Classica amplificata di marca Argentina, suono molto caldo, tastiera comoda.
Veniva via per l'equivalente di 270 euro.
Un buon affare.
L'ho provata per una ventina di minuti abbondante ed ero veramente sul punto di portarmela via.
Poi il gestore del negozio ha commentato con il commesso qualcosa di spiacevole circa il mio tempo di permanenza.
Purtroppo Lilian l'ha sentito.
E Lilian è un tipa molto combattiva.
Non per nente lavora al front desk, dove affronta orde di passeggeri incazzati dalla mattina alla sera.
Ora.
Se c'è una cosa che mi disturba in modo irrecuperabile sono i commercianti alla romana, quelli che non hanno pazienza e pensano di farti un favore quando entri nel loro fottuto negozietto.

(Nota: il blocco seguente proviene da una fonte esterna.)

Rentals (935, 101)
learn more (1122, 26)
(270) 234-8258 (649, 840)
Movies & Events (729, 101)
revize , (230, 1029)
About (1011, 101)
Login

Il modello "A Frà che te serve".
Gli ho ridato la chitarra e ce ne siamo usciti, prima che la piccola lo prendesse a testate dal suo metro e settantasei abbondante.
Così il tempo l'ha perso veramente.
Lui.
Noi ci siamo divertiti come sempre.
Ne abbiamo riso accendendoci un altra sigaretta, davanti al bandierone enorme dell'Argentina che sventolava fiero in cima ad un pennone, a poca distanza dalla Torre Des Ingleses.
Bella - ci siamo detti - e belle pure le chitarre argentine.
Baires è come Napoli.
E' più un luogo della mente che un posto vero e proprio.
Baires si potrebbe dire che non esista nemmeno.
Oppure che non ci sia nulla da vedere ne da fare.
Perchè se non ti appassiona subito è come se diventasse trasparente.
Ne avverti solo il frastuono.
Con i suoi palazzi alti ed i portoni sontuosi intorno all'Avenida De Maio.
Le strade enormi e trafficatissime.
Le "calle" pacifiche di San Telmo, i vicoli rumorosi de "La Boca" ed i bar dove perdere tempo è un arte.
Baires se ti prende non te ne separi più.
Perchè è solo un idea.
Una buona idea.
Come tutte le buone idee, finisci per portarla con te.
martedì 13 gennaio 2009
Love me Tender
A Buzios ho fatto il mio primo servizio tender in autonomia, dopo un po di uscite in affiancamento nei giorni scorsi.
un ex villaggio di pescatori a nord di Rio, reso celebre da Brigitte Bardot che prese qui una casa anni fa.
Da allora il paese ha cambiato volto, trasformandosi in una località turistica molto affollata, con belle ville e negozi di lusso sulla strada lastricata di pietre che forma il corso principale.
Comunque un gran bel posto, soprattutto per i bagni.
Per un allievo marconista portare le lance è chiaramente una cosa inusuale, un compito degli ufficiali di coperta e dei marinai.
Le nostre lance sono imbarcazioni coperte lunghe circa 13 metri, con due motori da 100 cv.
Portano 150 persone.
Ho utilizzato le 4 ore di buco tra le 12 e le 16, chiaramente saltando il pranzo, ma non mi è pesato.
Una giornata ventosa e solare, di quelle in cui l'aria fresca ti permette di stare nel tender senza fare la sauna.
La timoneria è in posizione sopraelevata ed è piuttosto scomoda, una mano al timone, un altra alle leve, ci si sporge dal cupolino per guardare fuori.
Con questo vento si tiene la barca ormeggiata alla piattaforma sempre con un motore avanti e l'altro indietro.
In questo modo - se non c'è troppa onda - i cavi restano tesi a ferro e lo scafo rimane incollato alla piattaforma.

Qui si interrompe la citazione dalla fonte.